What do people say about you?
What will they say when you’re no longer around?
Did you ever have secret names for people when you were a child? My siblings and I used to call one neighbour “Mrs Dominoes and Solitaire”, because she once babysat for us and in an attempt to reassure my mother of her ability to look after us she asserted in a cut-glass voice, “Oh, everything will be just fine: I have dominoes and solitaire!” The name summed up beautifully for us her complete lack of understanding of us children together with her not entirely successful air of upper class respectability.
People reveal themselves by what they say. I used to perform around the country with a musician from Stoke on Trent, and whenever we visited a new town, he would ask, “What do people do here?” To someone like me who came from Surrey the question was a mystery. Surely a town had doctors, postmen, lawyers, nurses, teachers and the rest – just like any other town? I had a sort of Mr Bun the Baker “Happy Families” idea of what comprised a town; I never thought about where the money came from to support all those jobs. My friend wanted to know how the economy worked, what industries supported people: coming from the Potteries, he knew about industries in decline and wanted to know how people got by.
My father was very handy around the house, from painting gutters and repairing the car to fixing electric wiring and mending watches. When talking about any of these projects afterwards he always said, “It was harder than I thought.” When I grew older, I used to think that surely he should have the measure of difficulty for any job by then. But now when I think of him, I wonder if it was a gentle request to be praised for his effort and skill, even though he would have shrugged off any plaudits. Or was it his summing up of life in general?
I think in my own history, one overused word was “just”, as in “I’ll just pop this letter in the post and then I’ll be with you.” “I’ll just finish this report – I won’t be a moment.” In other words, I was always in a rush, cramming in things in, and fearful of letting people down. Or was it that I wanted to be seen to be busy? I see my epitaph now, “Time just ran out.”
The title of the story of your life
We are defined by what we say most often. Those words could be seen as the title of our life’s story.
Someone I know used to say, “Life’s out to get you” – a fantastic formula for meeting trouble if ever there was one. Imagine that line running through your head as you embarked on any project or went to meet anyone. And the final epitaph: “Life got’im in the end!”
Another I’ve heard often is “Can’t complain”, which I read as, “Just look at my wordless suffering and the word ‘victim’ emblazoned on my forehead!”
The favourite word of a public services department in which I once worked was “they”, as in, “They’ve changed my hours!” “They’ve cut overtime!” “Look what they’ve done now!”– “they” representing all the reasons for people to feel resentful. Have you come across working cultures like that too?

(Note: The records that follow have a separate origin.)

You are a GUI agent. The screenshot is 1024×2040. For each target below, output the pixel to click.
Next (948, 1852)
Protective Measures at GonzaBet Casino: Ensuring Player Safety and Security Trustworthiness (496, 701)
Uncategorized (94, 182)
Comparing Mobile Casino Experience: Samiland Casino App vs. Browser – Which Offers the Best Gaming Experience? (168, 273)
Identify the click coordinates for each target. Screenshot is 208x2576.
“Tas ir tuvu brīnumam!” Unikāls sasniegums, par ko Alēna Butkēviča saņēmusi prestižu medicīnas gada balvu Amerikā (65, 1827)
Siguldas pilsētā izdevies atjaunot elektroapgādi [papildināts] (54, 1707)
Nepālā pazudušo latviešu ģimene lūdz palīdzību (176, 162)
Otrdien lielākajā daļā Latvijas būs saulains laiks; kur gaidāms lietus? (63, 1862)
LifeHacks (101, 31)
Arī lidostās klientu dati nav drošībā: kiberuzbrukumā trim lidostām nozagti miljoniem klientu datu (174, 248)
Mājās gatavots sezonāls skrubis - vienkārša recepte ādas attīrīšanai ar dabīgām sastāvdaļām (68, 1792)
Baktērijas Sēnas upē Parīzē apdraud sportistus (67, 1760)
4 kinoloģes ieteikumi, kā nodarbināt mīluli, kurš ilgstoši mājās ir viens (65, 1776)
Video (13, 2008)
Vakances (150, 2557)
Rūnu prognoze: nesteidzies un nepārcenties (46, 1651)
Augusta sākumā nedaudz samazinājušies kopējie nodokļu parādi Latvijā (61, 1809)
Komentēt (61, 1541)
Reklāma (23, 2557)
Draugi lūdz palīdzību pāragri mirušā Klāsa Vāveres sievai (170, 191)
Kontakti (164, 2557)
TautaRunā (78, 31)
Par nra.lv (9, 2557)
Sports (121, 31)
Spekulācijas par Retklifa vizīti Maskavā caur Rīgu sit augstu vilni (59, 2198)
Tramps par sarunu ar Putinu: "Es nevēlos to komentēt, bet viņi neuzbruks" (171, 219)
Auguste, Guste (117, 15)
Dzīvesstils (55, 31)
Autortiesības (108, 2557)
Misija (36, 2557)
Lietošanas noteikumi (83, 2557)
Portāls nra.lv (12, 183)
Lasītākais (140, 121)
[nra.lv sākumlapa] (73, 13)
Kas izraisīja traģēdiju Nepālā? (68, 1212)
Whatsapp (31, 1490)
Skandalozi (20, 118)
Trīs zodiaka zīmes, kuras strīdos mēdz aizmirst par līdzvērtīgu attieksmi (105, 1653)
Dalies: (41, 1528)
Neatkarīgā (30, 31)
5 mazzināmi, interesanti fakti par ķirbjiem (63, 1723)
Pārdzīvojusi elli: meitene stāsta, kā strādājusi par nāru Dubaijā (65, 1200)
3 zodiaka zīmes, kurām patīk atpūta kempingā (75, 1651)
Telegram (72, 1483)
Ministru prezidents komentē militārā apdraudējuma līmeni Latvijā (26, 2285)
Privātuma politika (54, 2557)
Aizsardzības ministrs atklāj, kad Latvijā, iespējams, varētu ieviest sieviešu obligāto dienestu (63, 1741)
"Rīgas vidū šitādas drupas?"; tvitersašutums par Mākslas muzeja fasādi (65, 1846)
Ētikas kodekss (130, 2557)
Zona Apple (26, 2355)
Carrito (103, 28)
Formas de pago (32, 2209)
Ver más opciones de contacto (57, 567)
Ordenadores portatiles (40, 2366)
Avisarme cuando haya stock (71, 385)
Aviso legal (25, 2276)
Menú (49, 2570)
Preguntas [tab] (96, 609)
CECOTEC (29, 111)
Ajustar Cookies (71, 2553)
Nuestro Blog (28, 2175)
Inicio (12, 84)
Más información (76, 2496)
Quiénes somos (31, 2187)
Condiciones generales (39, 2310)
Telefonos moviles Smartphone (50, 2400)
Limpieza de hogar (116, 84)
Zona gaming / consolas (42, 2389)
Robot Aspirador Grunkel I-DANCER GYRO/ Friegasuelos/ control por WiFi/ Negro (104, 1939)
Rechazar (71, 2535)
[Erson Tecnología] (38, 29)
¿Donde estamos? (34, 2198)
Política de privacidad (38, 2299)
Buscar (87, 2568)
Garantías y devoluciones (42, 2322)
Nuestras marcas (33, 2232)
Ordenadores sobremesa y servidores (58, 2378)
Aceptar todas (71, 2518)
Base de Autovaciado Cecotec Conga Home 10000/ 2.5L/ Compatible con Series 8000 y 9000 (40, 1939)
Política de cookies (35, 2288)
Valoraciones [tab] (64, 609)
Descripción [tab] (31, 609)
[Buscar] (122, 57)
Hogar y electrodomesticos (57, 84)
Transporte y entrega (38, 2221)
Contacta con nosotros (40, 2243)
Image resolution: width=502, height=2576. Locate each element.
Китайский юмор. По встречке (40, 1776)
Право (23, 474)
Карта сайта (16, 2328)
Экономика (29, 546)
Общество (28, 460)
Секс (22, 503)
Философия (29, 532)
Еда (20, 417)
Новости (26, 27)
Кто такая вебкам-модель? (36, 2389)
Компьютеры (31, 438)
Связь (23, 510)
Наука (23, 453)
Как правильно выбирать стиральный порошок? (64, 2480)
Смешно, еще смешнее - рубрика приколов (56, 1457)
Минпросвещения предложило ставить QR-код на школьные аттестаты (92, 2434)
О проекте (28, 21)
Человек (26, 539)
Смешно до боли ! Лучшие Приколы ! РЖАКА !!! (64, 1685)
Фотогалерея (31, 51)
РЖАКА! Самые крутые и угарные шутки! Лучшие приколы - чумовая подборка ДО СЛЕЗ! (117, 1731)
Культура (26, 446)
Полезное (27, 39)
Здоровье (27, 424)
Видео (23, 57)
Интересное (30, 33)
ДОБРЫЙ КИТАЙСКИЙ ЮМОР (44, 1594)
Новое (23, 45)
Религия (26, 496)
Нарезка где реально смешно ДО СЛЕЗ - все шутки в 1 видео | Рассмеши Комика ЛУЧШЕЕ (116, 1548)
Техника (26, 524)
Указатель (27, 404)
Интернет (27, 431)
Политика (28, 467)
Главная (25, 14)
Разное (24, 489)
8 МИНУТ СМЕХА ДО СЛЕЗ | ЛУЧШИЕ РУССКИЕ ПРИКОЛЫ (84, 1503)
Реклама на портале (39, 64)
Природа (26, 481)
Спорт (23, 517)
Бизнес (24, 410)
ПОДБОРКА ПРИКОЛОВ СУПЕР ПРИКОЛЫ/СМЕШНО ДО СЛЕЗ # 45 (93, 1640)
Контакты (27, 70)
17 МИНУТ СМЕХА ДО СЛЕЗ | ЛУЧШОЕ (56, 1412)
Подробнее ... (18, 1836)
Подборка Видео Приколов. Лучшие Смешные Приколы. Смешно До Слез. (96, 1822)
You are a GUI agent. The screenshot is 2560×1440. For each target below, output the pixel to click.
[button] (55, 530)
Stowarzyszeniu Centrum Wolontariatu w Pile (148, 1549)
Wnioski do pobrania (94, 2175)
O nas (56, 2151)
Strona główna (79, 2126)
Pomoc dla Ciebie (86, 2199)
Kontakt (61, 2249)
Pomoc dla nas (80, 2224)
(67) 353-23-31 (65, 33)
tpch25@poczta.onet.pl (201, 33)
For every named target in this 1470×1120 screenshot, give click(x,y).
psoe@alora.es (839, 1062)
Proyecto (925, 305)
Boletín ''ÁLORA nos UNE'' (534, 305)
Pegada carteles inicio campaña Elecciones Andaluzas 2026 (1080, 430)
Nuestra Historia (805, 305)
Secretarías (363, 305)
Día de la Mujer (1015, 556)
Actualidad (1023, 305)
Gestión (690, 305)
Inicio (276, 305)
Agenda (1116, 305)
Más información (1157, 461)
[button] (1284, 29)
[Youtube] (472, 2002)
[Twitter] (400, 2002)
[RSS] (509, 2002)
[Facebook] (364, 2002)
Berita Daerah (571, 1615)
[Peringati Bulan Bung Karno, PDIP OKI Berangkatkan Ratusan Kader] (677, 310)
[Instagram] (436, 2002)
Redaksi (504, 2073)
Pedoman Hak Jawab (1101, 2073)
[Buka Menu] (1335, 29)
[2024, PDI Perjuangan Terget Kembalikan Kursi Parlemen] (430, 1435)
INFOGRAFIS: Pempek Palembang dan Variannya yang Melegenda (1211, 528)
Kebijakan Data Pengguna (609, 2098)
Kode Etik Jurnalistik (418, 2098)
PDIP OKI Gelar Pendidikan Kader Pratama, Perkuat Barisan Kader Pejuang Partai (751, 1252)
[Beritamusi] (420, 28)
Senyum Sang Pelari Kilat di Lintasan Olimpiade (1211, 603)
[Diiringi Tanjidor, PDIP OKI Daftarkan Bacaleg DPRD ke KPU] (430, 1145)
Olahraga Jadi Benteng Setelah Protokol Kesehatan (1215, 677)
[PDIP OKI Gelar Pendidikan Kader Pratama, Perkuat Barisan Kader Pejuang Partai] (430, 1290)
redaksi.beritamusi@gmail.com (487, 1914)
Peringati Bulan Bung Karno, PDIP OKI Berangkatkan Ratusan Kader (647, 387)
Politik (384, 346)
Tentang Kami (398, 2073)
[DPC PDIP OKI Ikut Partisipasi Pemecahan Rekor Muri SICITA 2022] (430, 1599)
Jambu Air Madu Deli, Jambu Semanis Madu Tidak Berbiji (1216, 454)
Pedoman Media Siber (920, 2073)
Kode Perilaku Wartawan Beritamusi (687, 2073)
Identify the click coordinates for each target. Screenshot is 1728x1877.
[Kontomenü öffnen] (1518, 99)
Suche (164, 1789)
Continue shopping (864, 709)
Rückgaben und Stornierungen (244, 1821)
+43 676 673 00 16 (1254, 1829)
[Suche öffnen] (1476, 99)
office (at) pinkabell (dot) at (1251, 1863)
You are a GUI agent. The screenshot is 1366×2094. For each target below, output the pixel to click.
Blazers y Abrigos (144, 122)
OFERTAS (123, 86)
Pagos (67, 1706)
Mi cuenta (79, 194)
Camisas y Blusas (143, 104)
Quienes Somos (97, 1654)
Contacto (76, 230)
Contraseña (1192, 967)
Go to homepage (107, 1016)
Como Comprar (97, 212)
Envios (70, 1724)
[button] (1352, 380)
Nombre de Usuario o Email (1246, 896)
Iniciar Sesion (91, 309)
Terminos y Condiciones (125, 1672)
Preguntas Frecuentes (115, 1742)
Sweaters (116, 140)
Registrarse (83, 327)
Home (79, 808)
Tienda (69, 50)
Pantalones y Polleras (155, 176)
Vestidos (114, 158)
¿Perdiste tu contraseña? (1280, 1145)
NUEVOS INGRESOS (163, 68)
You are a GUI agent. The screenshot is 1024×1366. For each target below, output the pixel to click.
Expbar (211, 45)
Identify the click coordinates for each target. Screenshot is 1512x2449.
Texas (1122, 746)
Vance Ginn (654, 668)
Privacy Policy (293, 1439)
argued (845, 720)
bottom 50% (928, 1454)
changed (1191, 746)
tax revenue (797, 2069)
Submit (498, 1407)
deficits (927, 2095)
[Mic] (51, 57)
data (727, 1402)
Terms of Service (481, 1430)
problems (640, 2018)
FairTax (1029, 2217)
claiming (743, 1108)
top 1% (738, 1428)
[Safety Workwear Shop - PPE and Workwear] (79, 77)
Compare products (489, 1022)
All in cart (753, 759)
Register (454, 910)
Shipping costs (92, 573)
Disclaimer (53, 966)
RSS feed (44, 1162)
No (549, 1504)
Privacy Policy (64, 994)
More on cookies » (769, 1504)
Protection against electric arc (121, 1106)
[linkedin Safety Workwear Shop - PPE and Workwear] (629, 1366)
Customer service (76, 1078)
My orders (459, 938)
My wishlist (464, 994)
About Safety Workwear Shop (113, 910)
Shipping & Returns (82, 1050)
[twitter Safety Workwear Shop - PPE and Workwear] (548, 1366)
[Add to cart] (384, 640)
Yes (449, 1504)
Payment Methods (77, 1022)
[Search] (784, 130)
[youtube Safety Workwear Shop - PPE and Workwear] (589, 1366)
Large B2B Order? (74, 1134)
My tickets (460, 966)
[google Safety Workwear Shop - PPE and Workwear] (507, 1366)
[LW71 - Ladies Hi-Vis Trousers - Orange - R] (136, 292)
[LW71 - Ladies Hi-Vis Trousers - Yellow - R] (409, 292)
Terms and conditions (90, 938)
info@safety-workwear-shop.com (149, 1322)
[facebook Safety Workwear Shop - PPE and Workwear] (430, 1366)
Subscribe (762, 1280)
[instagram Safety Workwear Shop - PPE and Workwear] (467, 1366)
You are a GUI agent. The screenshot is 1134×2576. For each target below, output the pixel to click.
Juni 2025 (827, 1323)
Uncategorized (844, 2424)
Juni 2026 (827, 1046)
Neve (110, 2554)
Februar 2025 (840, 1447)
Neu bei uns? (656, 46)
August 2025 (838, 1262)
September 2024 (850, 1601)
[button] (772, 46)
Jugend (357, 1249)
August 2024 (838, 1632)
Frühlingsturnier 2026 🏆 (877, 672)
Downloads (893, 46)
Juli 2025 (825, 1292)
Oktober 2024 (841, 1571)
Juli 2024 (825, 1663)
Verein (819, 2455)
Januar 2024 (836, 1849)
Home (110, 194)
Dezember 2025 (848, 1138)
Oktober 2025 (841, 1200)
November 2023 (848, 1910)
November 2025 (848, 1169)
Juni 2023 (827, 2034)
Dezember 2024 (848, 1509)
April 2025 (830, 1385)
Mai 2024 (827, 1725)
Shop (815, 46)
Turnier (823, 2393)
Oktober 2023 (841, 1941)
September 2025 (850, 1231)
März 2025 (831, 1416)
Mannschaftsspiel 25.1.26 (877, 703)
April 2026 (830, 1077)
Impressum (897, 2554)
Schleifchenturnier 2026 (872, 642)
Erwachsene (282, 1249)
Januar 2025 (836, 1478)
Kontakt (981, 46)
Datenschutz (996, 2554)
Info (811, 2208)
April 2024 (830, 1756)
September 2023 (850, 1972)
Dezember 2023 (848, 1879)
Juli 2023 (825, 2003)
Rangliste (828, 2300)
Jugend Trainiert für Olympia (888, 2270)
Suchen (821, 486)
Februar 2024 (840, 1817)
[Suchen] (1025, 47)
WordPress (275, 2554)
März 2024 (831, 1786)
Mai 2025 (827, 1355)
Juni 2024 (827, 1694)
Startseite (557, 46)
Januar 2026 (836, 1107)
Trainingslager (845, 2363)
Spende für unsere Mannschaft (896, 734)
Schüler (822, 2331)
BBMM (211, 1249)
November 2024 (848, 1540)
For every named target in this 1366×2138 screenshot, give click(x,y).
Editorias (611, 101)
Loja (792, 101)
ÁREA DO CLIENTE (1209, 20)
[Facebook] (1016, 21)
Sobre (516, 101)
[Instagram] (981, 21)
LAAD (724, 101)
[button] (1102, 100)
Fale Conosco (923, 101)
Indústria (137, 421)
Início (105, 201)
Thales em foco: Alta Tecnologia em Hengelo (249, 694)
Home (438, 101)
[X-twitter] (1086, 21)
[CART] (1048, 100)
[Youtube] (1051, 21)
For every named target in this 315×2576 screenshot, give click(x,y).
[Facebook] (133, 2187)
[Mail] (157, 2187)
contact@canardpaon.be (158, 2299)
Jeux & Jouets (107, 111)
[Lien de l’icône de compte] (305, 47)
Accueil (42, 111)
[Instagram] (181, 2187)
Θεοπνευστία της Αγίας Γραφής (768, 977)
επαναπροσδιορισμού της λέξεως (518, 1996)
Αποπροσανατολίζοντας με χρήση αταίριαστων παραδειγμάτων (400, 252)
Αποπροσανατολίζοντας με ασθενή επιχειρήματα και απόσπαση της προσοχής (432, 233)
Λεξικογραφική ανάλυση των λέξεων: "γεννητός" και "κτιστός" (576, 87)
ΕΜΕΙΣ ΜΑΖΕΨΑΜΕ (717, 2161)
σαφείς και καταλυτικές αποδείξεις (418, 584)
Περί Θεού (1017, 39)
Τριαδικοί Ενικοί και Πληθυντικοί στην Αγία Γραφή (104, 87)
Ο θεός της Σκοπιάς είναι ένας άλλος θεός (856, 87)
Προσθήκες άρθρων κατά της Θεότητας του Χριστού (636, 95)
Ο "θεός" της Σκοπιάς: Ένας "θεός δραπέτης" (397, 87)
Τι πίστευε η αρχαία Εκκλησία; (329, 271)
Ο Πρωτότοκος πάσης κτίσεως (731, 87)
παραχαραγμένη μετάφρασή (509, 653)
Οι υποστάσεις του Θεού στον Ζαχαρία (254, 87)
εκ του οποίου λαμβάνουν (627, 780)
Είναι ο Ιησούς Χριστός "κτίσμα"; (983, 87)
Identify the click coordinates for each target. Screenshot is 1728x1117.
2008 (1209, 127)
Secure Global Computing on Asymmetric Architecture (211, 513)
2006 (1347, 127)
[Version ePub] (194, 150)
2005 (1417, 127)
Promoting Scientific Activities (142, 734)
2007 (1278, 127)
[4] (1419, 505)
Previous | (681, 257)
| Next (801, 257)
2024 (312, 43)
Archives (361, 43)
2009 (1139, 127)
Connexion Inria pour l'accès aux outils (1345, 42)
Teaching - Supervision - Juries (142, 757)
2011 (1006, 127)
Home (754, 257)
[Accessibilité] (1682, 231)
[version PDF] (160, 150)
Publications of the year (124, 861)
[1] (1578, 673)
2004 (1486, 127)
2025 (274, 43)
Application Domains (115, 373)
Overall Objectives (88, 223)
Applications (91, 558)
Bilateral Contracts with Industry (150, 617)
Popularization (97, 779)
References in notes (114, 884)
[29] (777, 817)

The words we say most frequently show what we give attention to. If we give attention to everything that’s going wrong, we’re feeding those negative parts of our life and encouraging them to multiply. Try encouraging the opposite with questions like, “What was good yesterday?” “What’s working for me at the moment?” and “What do I want to happen?”
You may be familiar with three important areas of attention, time, money and energy. They all pose questions:
You may feel that you don’t have much autonomy about your use of time, but how you spend your time determines who you become. If you don’t spend any time on what actually matters to you, you’re going to find life dissatisfying.
What would you have to do or indeed not do to free up more time for what you really care about?
It’s easy to see inconsistencies in other people when they declare that they haven’t money for a certain thing and you notice that they spent freely on something else. How you accumulate and spend money announces loud and clear your priorities in life.
What is your attitude to money, and what does it say about who you are?
How you expend your energy determines what you attract in life, be it abundance, joy, worry, need, excitement or peace.
What drains your mental or physical energy and what would you like to give more energy to?
What’s your life’s story called?
We spend our attention on certain things and so we create a whole life. What would you like people to say about you after you die? Here are some epitaphs:
- “Free at last. Free at last. Thank God Almighty that I’m free at last”
Martin Luther King’s epitaph sums up his life’s quest for freedom.
- “I told you I was ill” (in Irish)
Spike Milligan’s gives us a final taste of his alternative humour.
- “I had a lover’s quarrel with the world”
Robert Frost gives us a poet’s insight into the paradox of living.
I once played a game with friends making up epitaphs for ourselves and each other – it made us all laugh a lot – and proved revealing at the same time. Have you tried it? What is the story of your life called? What would you like it to be called? Ah, yes, what would you like it to be called?
Go well. Enjoy the promised spring sunshine!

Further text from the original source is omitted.